Untuk beberapa orang yang telah terbiasa meminum kafein, mungkin akan sulit untuk mengurangi jumlah asupannya sehari-hari, apalagi untuk berhenti. Namun rupanya dikatakan bahwa kafein sendiri ternyata mempunyai efek menambahkan denyut jantung atau bikin jantung menjadi berdebar-debar. Ternyata hal tersebut bisa membuat terjadinya peningkatan tekanan darah atau menyebabkan hipertensi.
Dengan meningkatnya denyut jantung maka secara otomatis jantung pula memompa dengan cepat, hingga terjadi peningkatan curah jantung baik secara output lalu input dari jantung. Perkara tersebut mempercepat sirkulasi dan meningkatkan tekanan sirkulasi darah yang mengalir ke seluruh tubuh. Akibatnya hal ini akan menyebabkan terjadinya hipertensi. Oleh karna itu, Ibu hamil yg memiliki kebiasaan mengkonsumsi kafein sebaiknya mulai mengurangi asupan kafein bahkan dihindari duluan untuk sementara. Kafein sendiri terdapat pada minuman contohnya kopi dan teh.

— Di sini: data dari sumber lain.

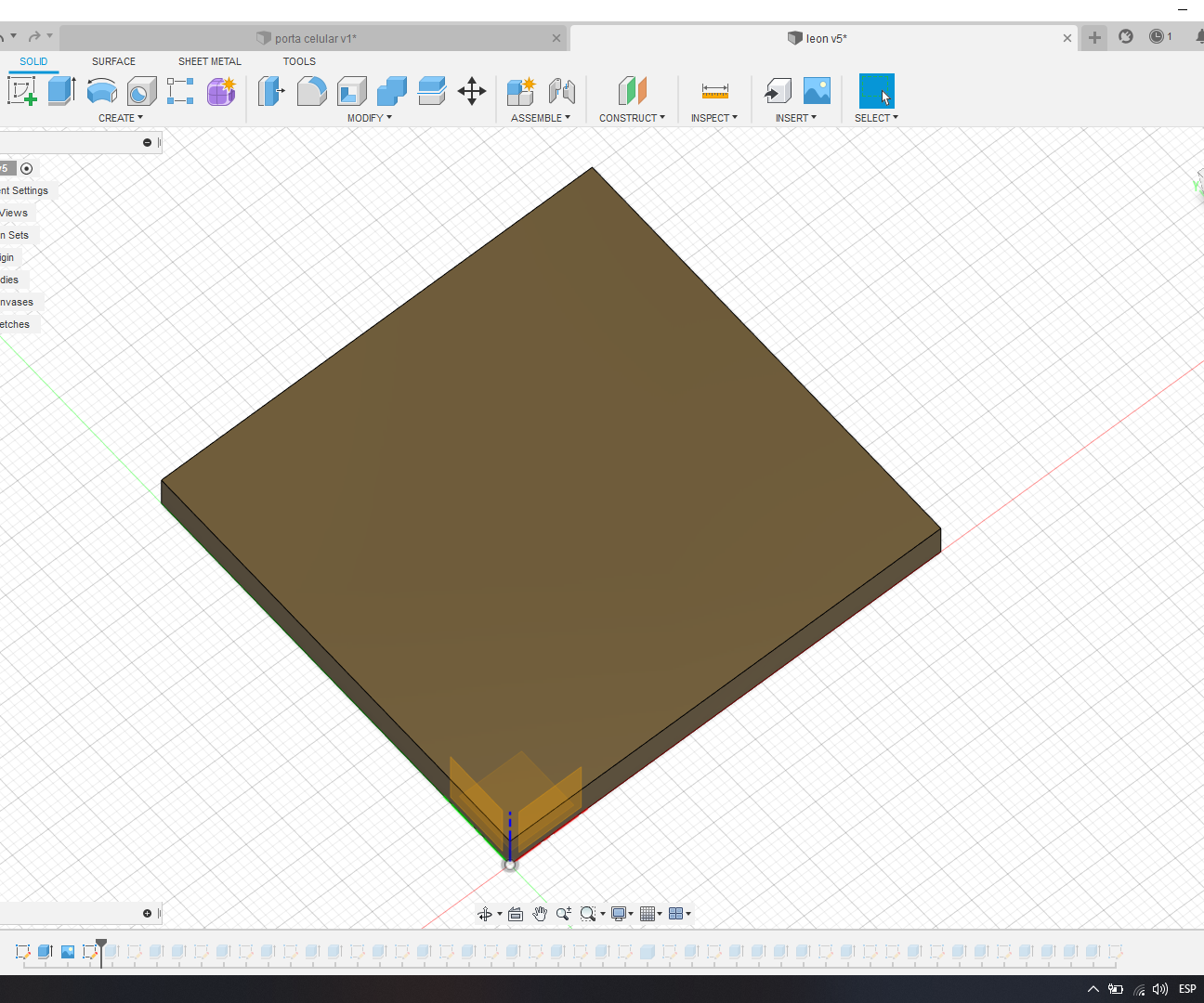Select the Pan hand tool
The height and width of the screenshot is (1003, 1204).
pos(540,914)
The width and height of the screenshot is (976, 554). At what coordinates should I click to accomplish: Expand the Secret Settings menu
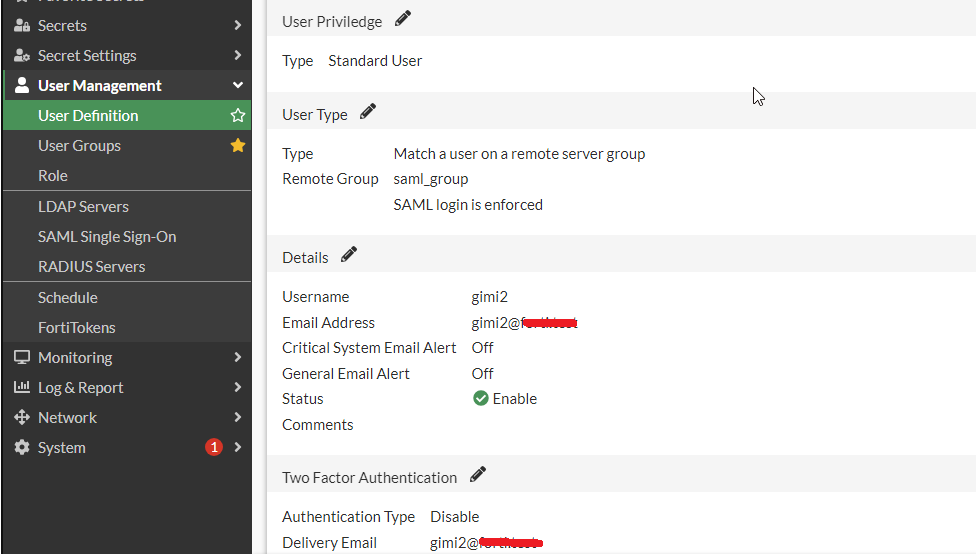tap(238, 56)
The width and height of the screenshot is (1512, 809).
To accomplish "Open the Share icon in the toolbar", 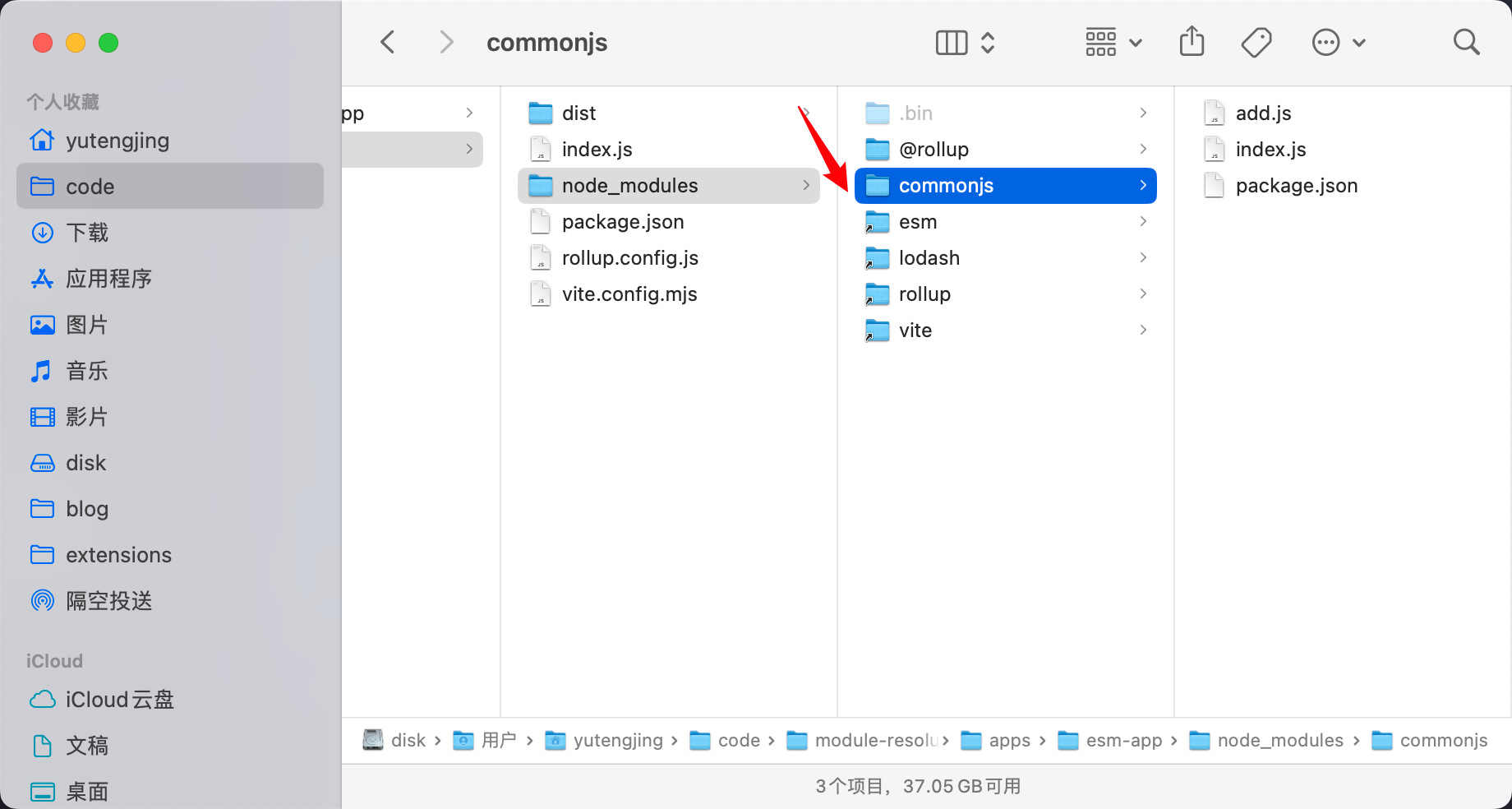I will pos(1192,41).
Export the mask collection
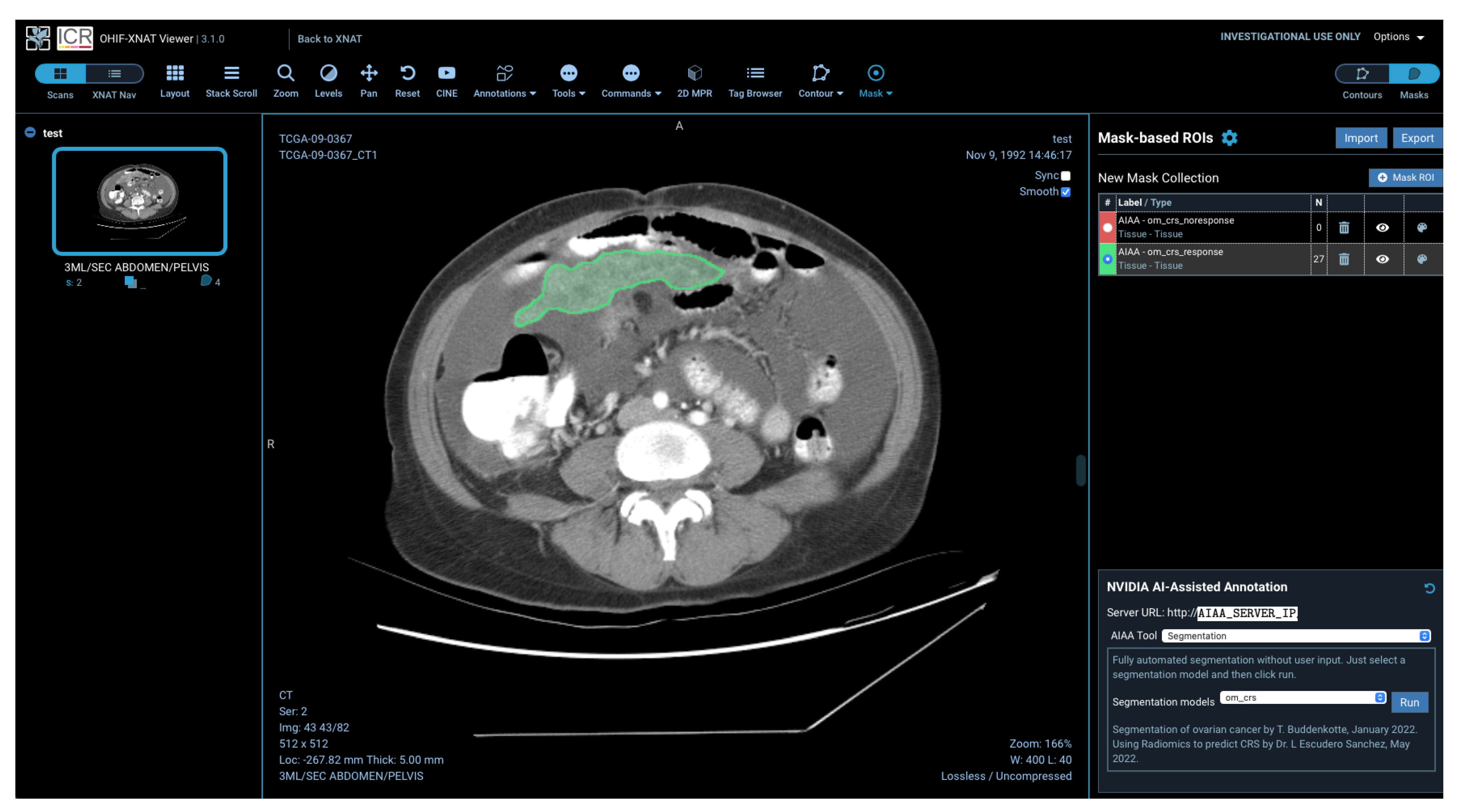 [x=1417, y=138]
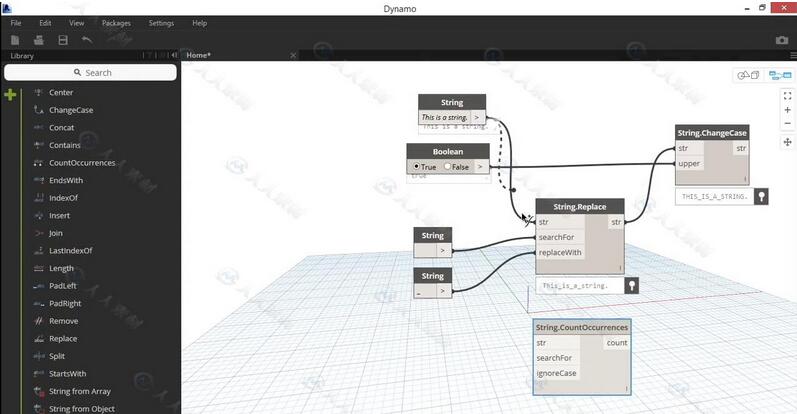Click the New file icon in toolbar
This screenshot has height=414, width=797.
14,40
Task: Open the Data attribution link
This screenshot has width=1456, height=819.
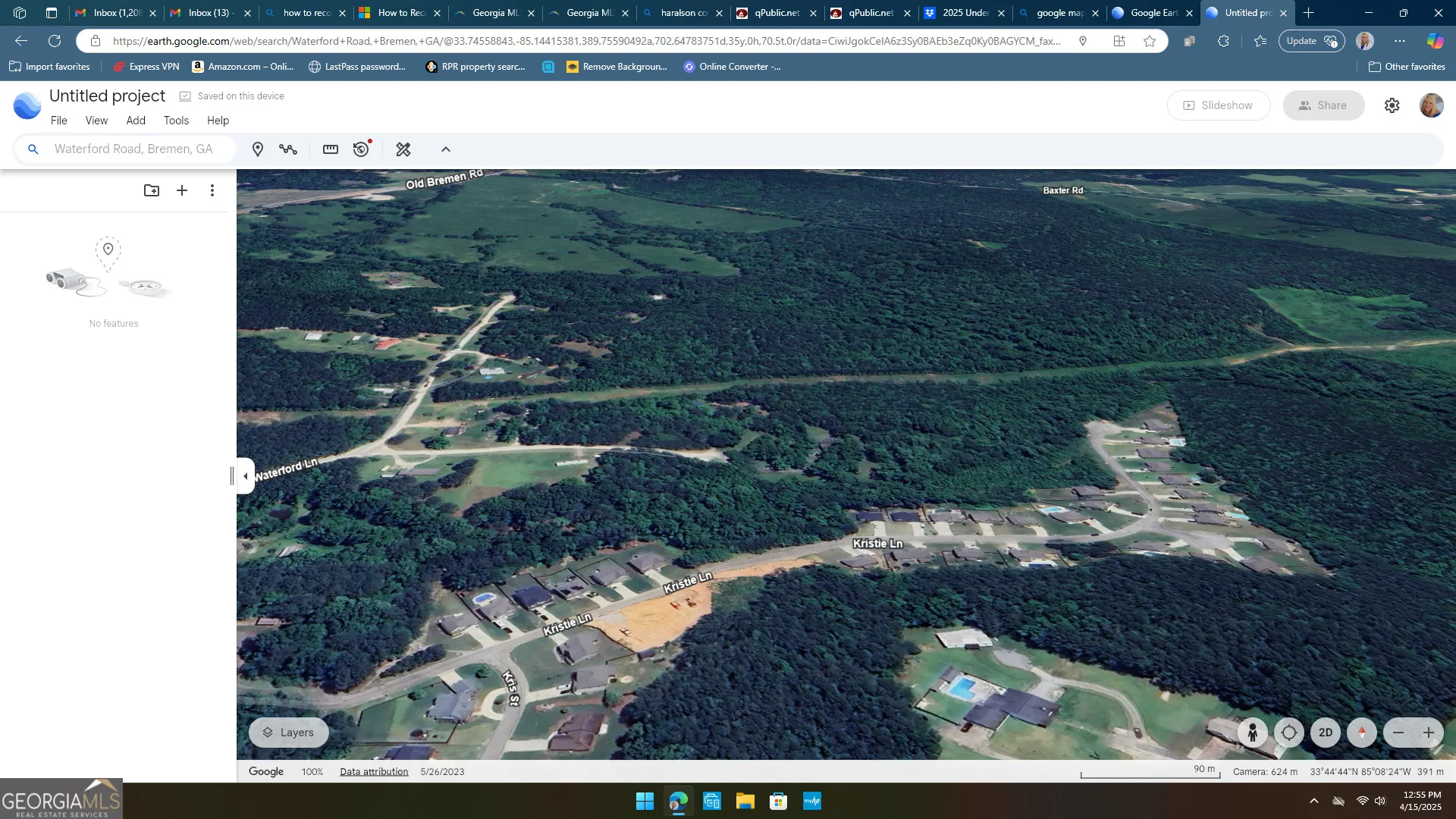Action: click(x=374, y=772)
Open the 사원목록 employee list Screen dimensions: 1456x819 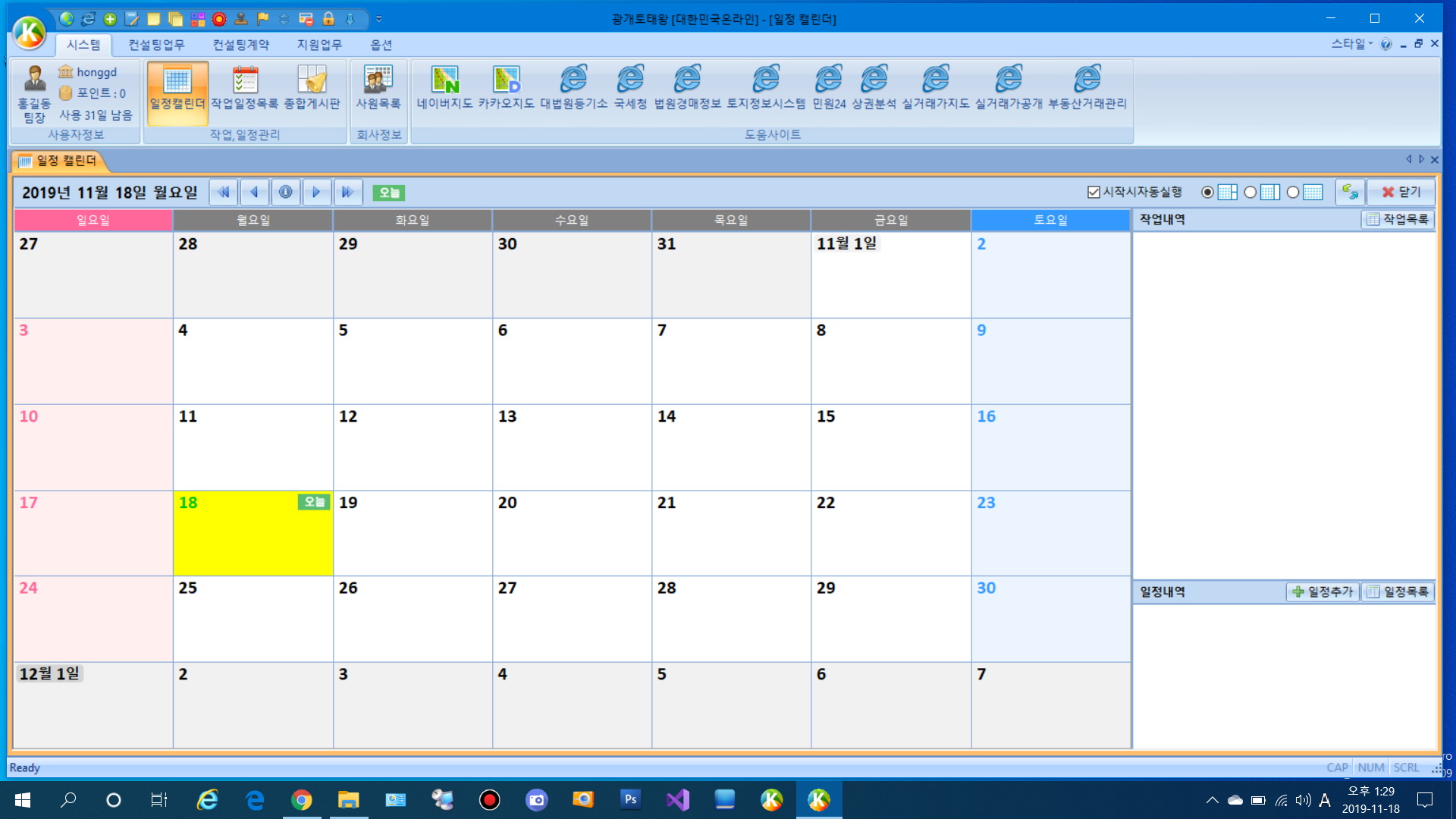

6. Konsumsi makanan penurun tekanan darah

Beberapa makanan juga dikatakan dapat memberikan efek menurunkan tekanan darah. Hal ini paling sering dilakukan dan paling banyak dicoba oleh masyarakat walaupun bagi beberapa orang hasilnya mungkin mesih kurang memuaskan. Beberapa makanan yg bisa menurunkan tekanan darah dan sering dikonsumsi sehari-hari misalnya buah jeruk, coklat, ikan, serta bawang putih. Sebaiknya jangan sembarang mengkonsumsi sesuatu yg masih jarang dikonsumsi terutama waktu keadaan hamil. Sebaiknya tetap berkonsultasi dengan dokter mengenai makanan yang dikonsumsi.

7. Obat medis dan herbal

Baca Juga : Manfaat spirulina untuk wajah berjerawat

Saat ini mengkonsumsi obat menjadi cara yg cukup efektif andalan menangani hipertensi. Sebenarnya banyak jenis obat dengan cara kerja yg berbeda-beda dalam proses menurunkan tekanan darah. Namun, apapun obat itu, baik secara medis ataupun obat herbal, maka Ibu hamil sebaiknya tetap patut berkonsultasi dengan dokter. Hal itu bertujuan agar Ibu hamil tidak sembarangan mengkonsumsi obat, sebab sembarang mengkonsumsi obat terutama obat golongan tertentu yang bersifat toksik dan teratogenik, dapat mempengaruhi kesehatan Ibu saat hamil dan juga kesehatan janin.

8. Hindari stres

Salah satu faktor pemicu terjadinya peningkatan tekanan darah atau hipertensi ialah keadaan pikiran yg lelah atau mengalami stres. Dalam keadaan stres terjadi peningkatan hormon stres juga yg nyatanya punya dampak mempengaruhi sistem sirkulasi darah dan menyebabkan terjadinya peningkatan tekanan darah. Faktor aktivitas berat, perubahan bentuk tubuh, juga pengalaman baru pertama kali mengandung juga paling sering menyebabkan Ibu hamil mengalami stres. Menyebabkan hal tersebut memicu terjadinya hipertensi bagi Ibu hamil.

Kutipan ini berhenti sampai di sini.